** PROBLEM **
Give again the line that contains "How do I perform: Select", plus every line after it to the end of the records, unchanged.

-------- EXERCISE DATA --------

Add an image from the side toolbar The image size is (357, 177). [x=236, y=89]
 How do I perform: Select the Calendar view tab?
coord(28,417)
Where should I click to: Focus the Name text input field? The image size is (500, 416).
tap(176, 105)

--------

** ANSWER TO THE EXERCISE **
 How do I perform: Select the Calendar view tab?
coord(28,417)
Where should I click to: Focus the Name text input field? The image size is (500, 416).
tap(176, 105)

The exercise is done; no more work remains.